* _TASK INSTRUCTIONS_
Task for the records below: repeat the line containing "Task: Collapse the 888new project root" and every line after it, exactly and with nothing else, but leave out the pictures.

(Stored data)
________________

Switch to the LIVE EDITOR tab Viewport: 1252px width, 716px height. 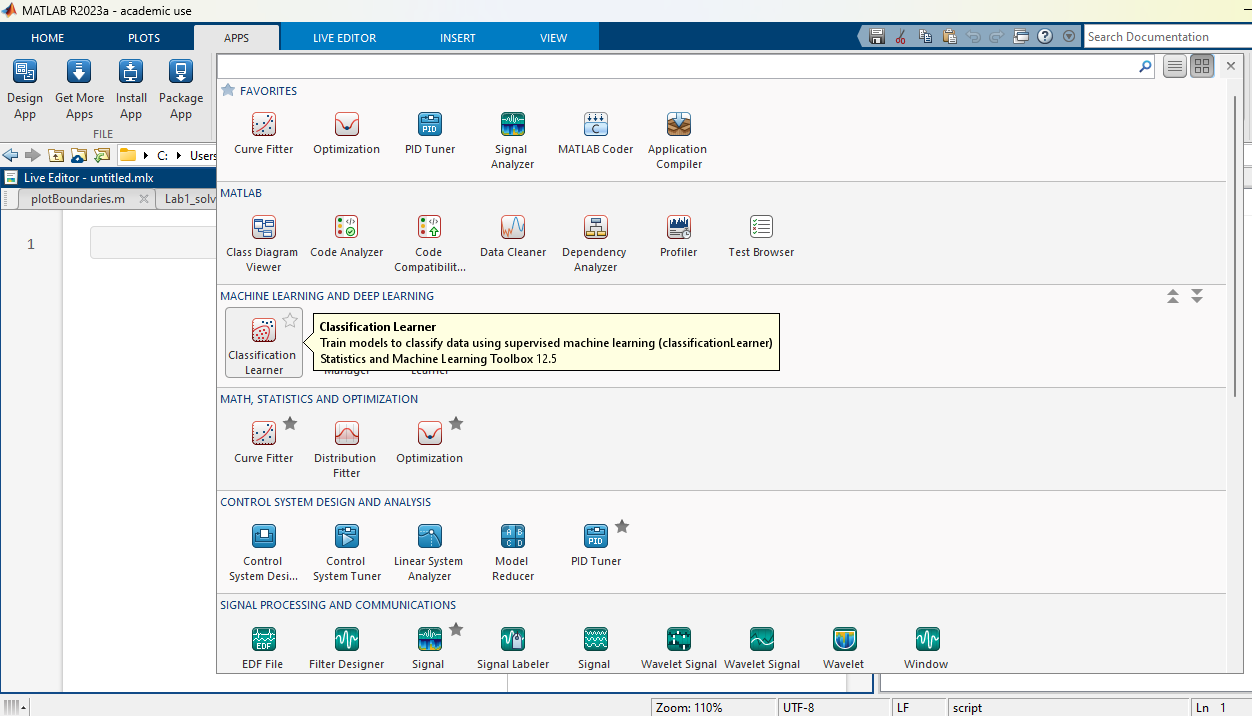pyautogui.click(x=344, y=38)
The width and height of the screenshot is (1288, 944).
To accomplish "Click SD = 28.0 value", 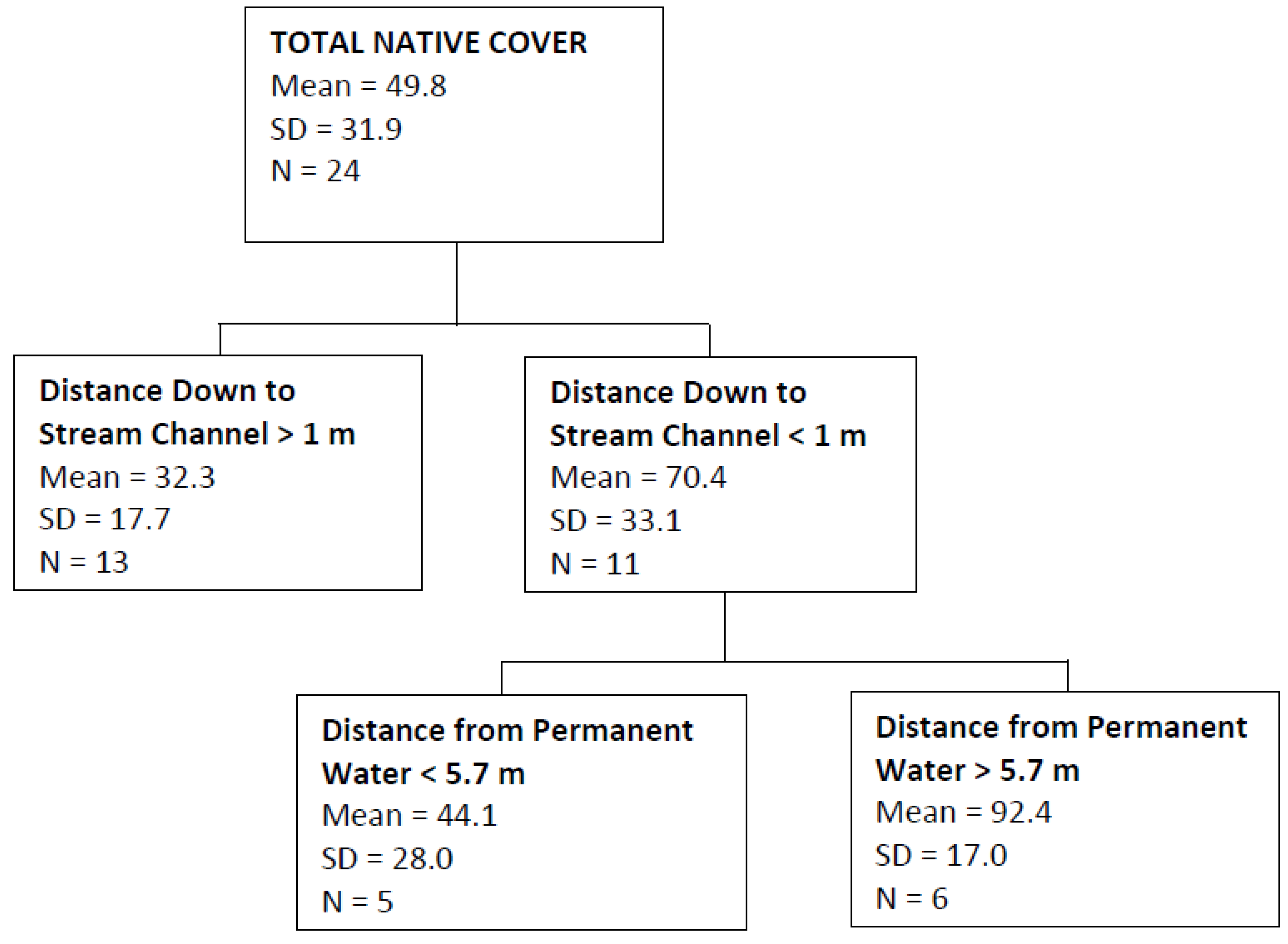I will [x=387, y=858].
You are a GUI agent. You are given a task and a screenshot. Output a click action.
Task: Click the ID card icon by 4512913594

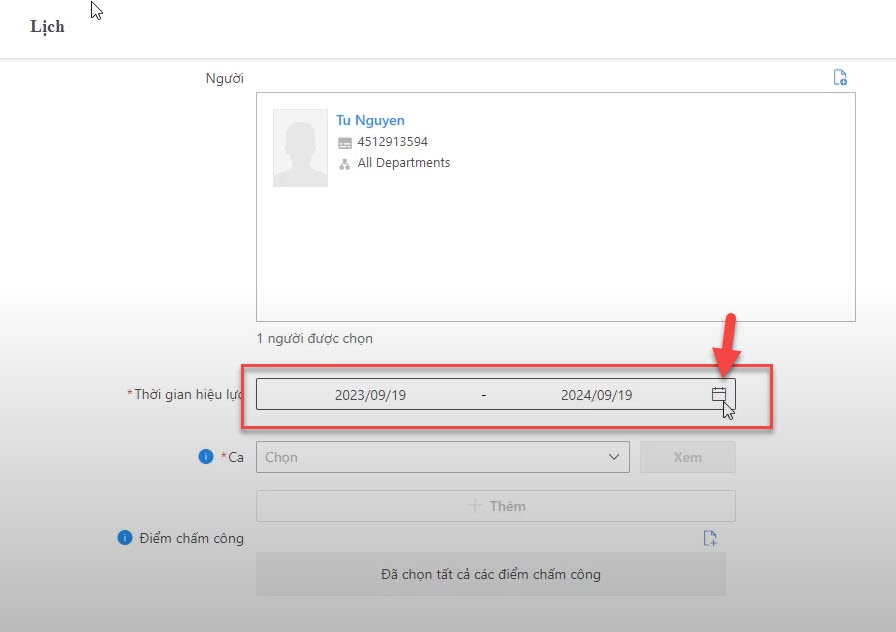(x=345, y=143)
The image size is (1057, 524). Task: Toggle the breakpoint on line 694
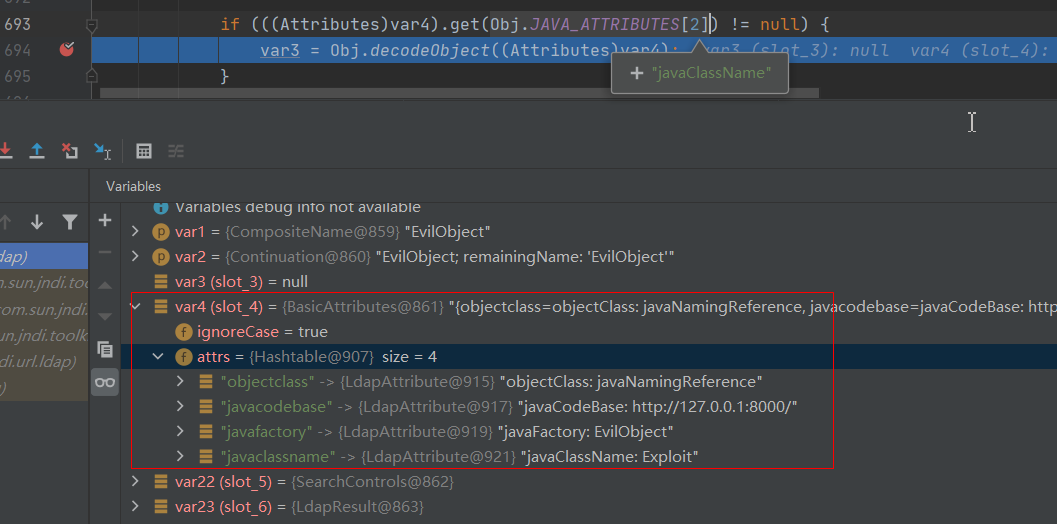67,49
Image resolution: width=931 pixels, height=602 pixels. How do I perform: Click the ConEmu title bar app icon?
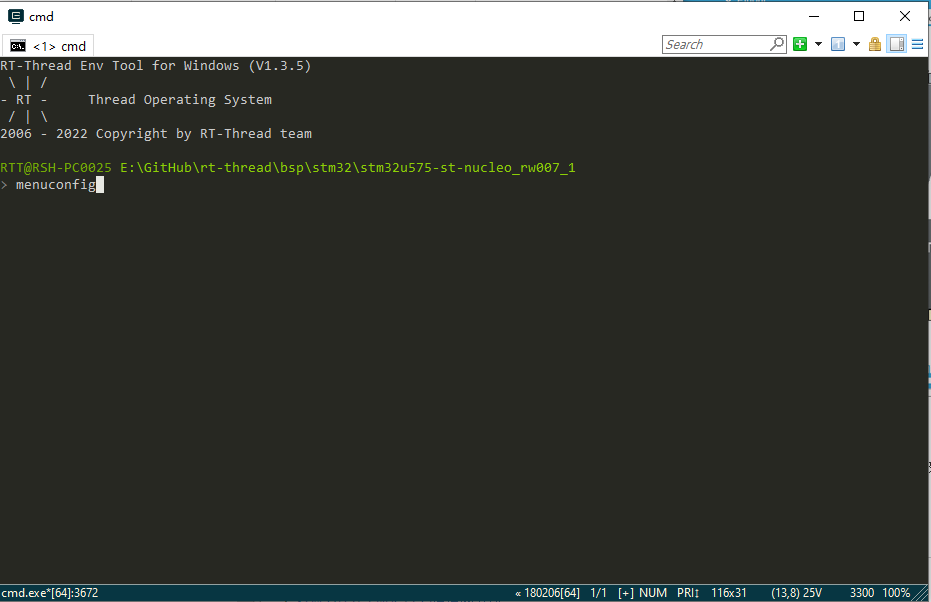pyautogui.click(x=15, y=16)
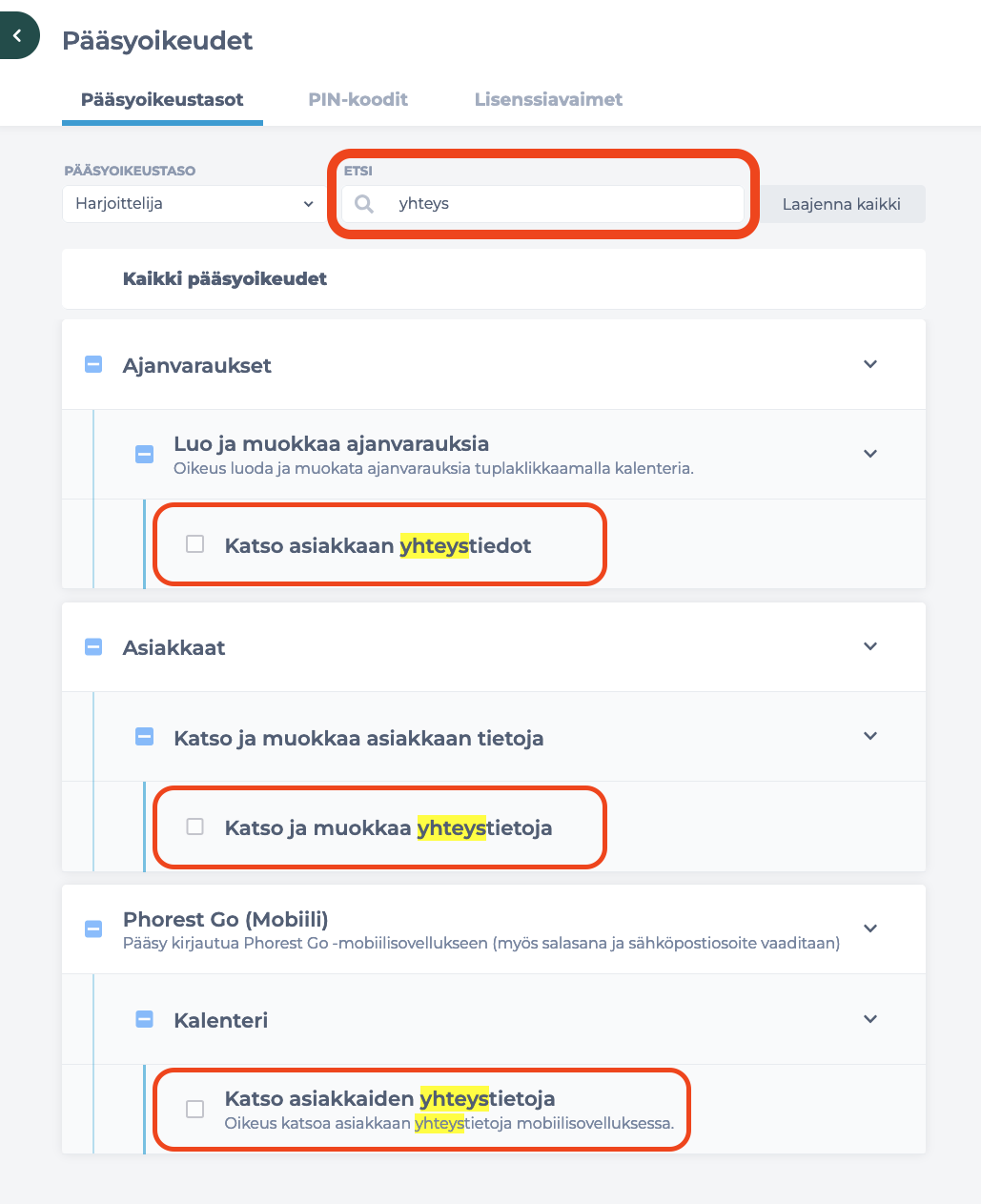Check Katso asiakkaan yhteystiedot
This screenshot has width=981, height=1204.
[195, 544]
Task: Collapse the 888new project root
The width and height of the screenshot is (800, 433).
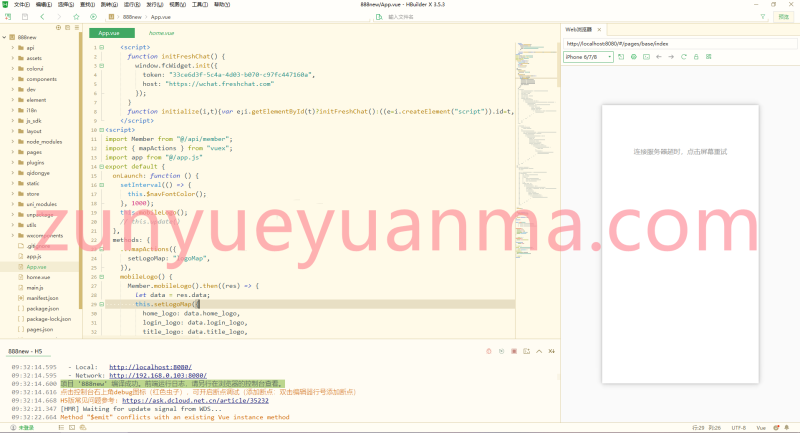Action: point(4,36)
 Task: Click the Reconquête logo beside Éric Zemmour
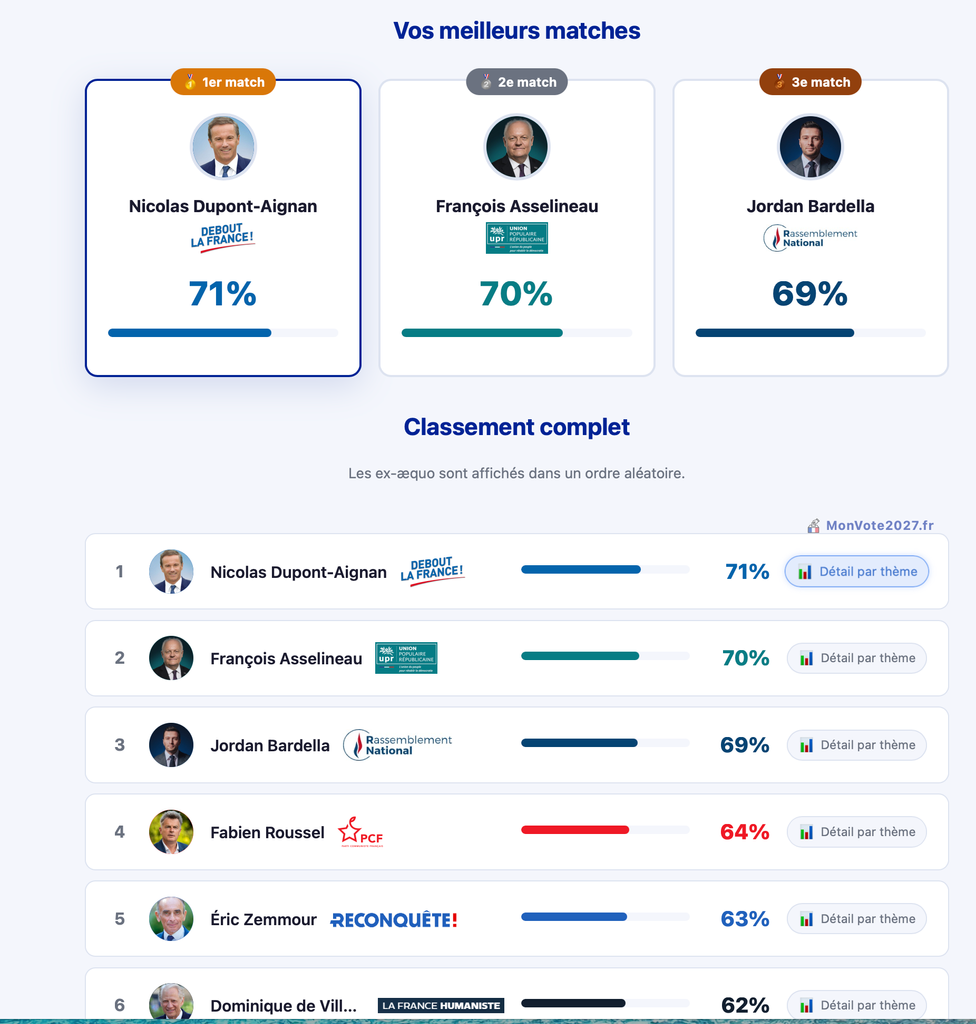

________________

* _RESPONSE FOR THIS EXERCISE_
Task: Collapse the 888new project root
The width and height of the screenshot is (800, 433).
Action: point(4,36)
 Task: Click the Reconquête logo beside Éric Zemmour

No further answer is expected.